No lo sé. De ahí que conserve mis frases colgadas, como ropas en el armario, en espera de que alguien se las ponga.”
Virginia Woolf, Las olas
Cuatro de febrero de 2011. Eugènia Balcells viajó a Madrid para recoger el premio MAV con el que la Asociación de Mujeres en las Artes Visuales reconocía su destacada trayectoria artística y su aportación a la visibilidad de las mujeres en el arte.
Días antes, Eugènia empezó a pensar en su papel en ese acto y conversamos sobre las distintas posibilidades que se nos ocurrían, hasta que dimos con la imagen que estábamos buscando. ÁLBUM PORTÁTIL se nos apareció como la respuesta adecuada.
En 1993, Eugènia confeccionó un abrigo de plástico recubierto de bolsillos por todas partes. En cada uno de ellos, la imagen de una mujer: Nefertiti, Victoria de Samotracia, Colette, Marguerite Duras, Marilyn Monroe, Josephine Baker, Virginia Woolf, Gabrielle Chanel… Simples postales yuxtapuestas que cobraban vida a medida que ella se movía.
Ese mismo año, lo usó por primera vez en una performance que preparó para la librería Tartessos de Barcelona. «Llevo en mi a todas las mujeres”, iba repitiendo, “las conocidas, las no conocidas, las jóvenes, las viejas, las sabias, las que no saben mucho… todas las llevo con honra y con gran agradecimiento…».
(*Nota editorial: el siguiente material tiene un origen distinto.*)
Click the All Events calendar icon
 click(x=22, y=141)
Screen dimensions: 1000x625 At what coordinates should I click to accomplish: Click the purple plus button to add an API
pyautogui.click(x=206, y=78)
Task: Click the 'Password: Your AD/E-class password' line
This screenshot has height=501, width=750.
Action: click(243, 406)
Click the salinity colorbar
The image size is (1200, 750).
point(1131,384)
Con el abrigo puesto, recortó ante el público asistente una cinta de Moebius de papel con la que ejemplificaba ese camino sin fin que forman las mujeres, aun sin saberlo a veces, sumando silenciosa y sigilosamente sus diversas experiencias vitales.
Habían pasado veinte años desde que Eugènia cosió su abrigo cuando llegamos a Madrid con ÁLBUM PORTÁTIL, una cinta de papel, tijeras, grapadora…
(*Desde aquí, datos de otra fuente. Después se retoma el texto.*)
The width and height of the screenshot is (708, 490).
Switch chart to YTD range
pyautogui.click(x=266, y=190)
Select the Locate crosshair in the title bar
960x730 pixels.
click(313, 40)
Eugènia Balcells subió al escenario con el abrigo puesto y un suspiro de sorpresa se dejó sentir en la sala. La resistencia de las mujeres para defender su dignidad había recorrido un largo camino desde 1993, pero seguían quedando muchos espacios por desbrozar. Ella, envuelta en su obra, interpelaba al público presente con una gran fuerza. ¡Muchas personas pensaron que lo había hecho justamente para esa ocasión!
Lo mismo ocurrió de nuevo en el 2022, en la Fundación Vila Casas de Barcelona, cuando Eugènia volvió a ponerse el abrigo para inaugurar la exposición ELLA, UNA Y OTRA VEZ, que reunía las obras que dedicó explícitamente a la imagen de las mujeres en el cine y en los medios de comunicación. Parecía como si, con los años, ese conjunto de postales en movimiento fuera adquiriendo cada vez mayor significado.
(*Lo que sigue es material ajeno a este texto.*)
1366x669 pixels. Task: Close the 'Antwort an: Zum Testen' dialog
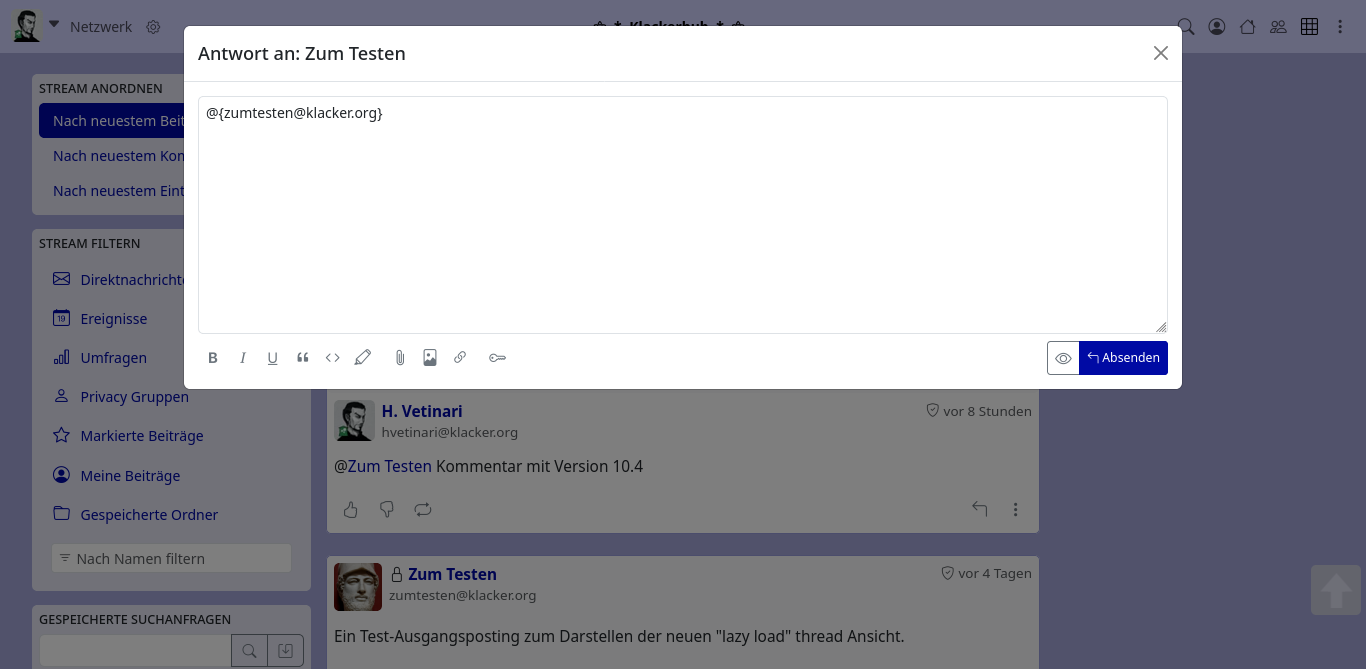(1160, 53)

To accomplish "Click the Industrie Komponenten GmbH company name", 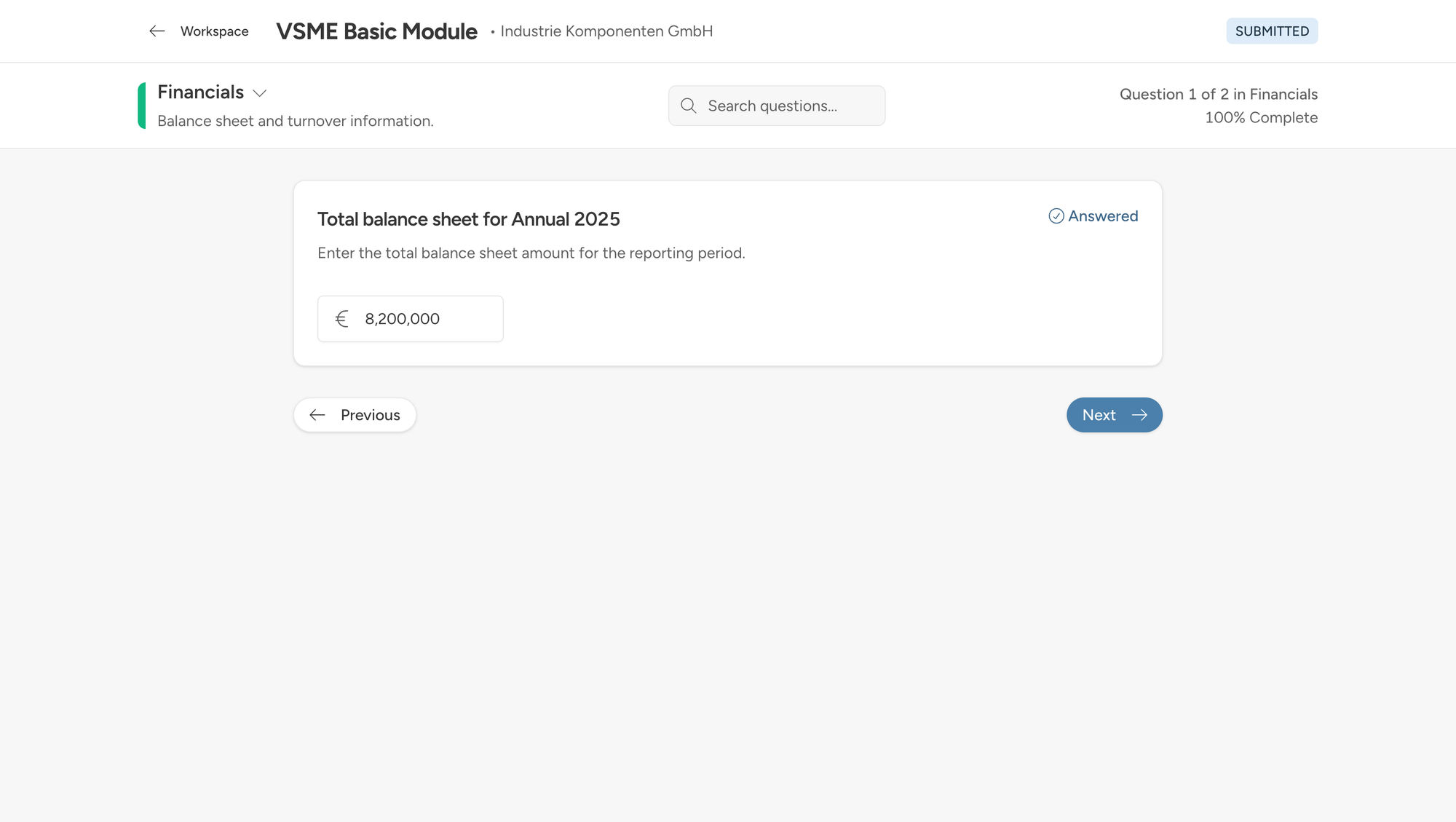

Hoy, 8 de marzo de 2026, vuelvo a pensar en ÁLBUM PORTÁTIL. Esta vez lo hago sin su compañía. Después de haber trabajado juntas durante treinta años, el pasado domingo, primero de marzo, tuve que empezar a aceptar que nunca más iba a sonar ese teléfono que en cualquier momento me pedía mi opinión sobre una nueva urgencia creativa.
Pienso en el lugar que debemos reservar a la imagen de Eugènia en su ÁLBUM PORTÁTIL. De ahora en adelante, no será ella la modelo que sostenga a «todas las mujeres». Pero me parece verla inmiscuyéndose entre las costuras para seguir rindiendo homenaje a esas formas de vida que le permitieron a ella ser quien fue.
La verdadera historia de Eugènia Balcells no terminará nunca mientras haya una mujer dispuesta a descolgar ese ÁLBUM PORTÁTIL y sacarlo a la calle para que su voz resuene en todas y todos los transeúntes. Sospecho que, cuando esto ocurra, creeré oír de nuevo el teléfono sonar a una hora intempestiva y lo atenderé de inmediato. Su deseo de creación nunca supo esperar.